[Start of Attachment]

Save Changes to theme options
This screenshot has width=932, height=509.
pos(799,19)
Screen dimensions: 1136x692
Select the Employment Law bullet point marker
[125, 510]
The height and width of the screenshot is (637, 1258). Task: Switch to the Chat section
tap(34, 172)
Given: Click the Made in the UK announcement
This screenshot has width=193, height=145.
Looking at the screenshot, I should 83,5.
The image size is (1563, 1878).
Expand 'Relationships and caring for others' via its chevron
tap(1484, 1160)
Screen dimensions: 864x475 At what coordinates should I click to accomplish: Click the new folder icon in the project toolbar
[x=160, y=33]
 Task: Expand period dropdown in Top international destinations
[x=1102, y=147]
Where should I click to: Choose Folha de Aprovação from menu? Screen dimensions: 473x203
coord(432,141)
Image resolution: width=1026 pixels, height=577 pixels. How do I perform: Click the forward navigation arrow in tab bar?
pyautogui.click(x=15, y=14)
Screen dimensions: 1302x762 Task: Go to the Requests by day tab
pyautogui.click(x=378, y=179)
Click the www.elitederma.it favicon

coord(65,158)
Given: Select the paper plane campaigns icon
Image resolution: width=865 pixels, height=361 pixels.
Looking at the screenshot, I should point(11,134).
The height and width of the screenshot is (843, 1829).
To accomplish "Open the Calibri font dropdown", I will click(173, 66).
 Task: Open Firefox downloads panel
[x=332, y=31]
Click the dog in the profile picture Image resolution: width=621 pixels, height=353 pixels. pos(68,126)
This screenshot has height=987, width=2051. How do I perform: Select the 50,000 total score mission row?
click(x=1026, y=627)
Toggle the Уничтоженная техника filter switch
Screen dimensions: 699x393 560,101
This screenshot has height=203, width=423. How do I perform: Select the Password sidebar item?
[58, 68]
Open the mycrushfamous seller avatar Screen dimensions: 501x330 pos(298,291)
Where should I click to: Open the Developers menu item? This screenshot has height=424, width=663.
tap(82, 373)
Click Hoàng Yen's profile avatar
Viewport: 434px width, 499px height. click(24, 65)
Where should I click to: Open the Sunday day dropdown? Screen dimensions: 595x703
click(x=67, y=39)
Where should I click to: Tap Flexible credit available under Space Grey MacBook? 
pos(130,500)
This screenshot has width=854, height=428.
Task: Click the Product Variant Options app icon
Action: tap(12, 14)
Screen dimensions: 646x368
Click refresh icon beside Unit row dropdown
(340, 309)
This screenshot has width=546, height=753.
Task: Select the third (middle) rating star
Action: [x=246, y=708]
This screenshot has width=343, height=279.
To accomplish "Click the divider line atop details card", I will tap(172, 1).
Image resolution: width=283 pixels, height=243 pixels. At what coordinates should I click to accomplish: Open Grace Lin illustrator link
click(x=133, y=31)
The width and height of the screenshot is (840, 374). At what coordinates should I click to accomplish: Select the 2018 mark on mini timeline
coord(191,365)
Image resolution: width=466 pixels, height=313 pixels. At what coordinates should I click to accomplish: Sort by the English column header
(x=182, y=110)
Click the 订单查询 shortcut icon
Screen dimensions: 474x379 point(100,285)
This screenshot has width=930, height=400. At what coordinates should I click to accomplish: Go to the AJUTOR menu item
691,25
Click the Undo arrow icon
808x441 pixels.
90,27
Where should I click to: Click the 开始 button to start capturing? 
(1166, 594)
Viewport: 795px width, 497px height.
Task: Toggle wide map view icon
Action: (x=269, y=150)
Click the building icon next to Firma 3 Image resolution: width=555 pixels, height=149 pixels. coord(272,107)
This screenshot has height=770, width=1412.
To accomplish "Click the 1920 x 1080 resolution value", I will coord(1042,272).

[End of Attachment]

▸ **What you are asked to do**
Within the data above, tally every line that has "Given" in it. Answer with the number only.

▸ **Reply to the exercise**
2